* **Description of the task**: Pictures must not appear in your answer. Write out exactly the lines from the one with "Viewport: 1313px width, 803px" through the last line of the entries below.

(Beginning of Dataset extract)

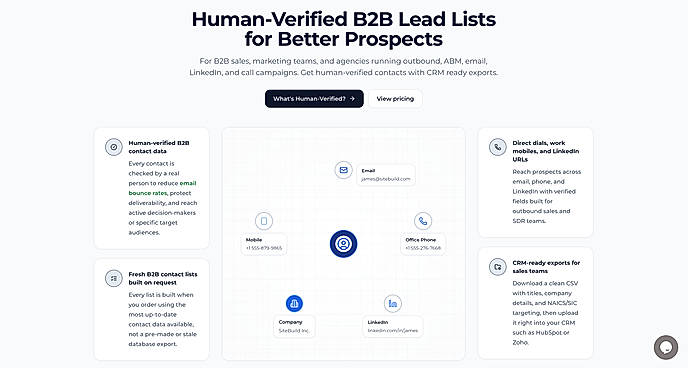The image size is (688, 368).
Task: Select the Company SiteBuild Inc. card
Action: pyautogui.click(x=294, y=326)
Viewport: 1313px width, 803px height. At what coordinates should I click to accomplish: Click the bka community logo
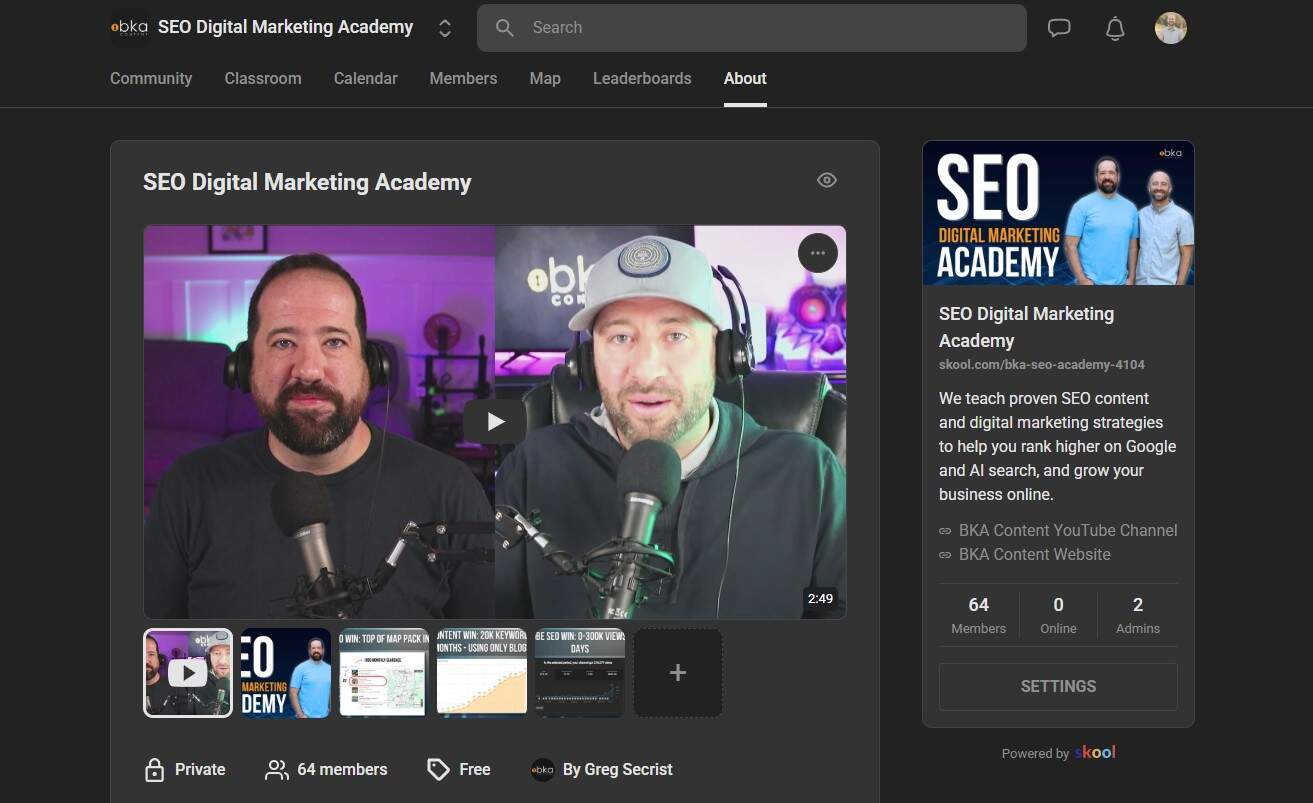pyautogui.click(x=130, y=27)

(End of Dataset extract)

* **Output of the task**:
Viewport: 1313px width, 803px height. At what coordinates should I click to accomplish: Click the bka community logo
pyautogui.click(x=130, y=27)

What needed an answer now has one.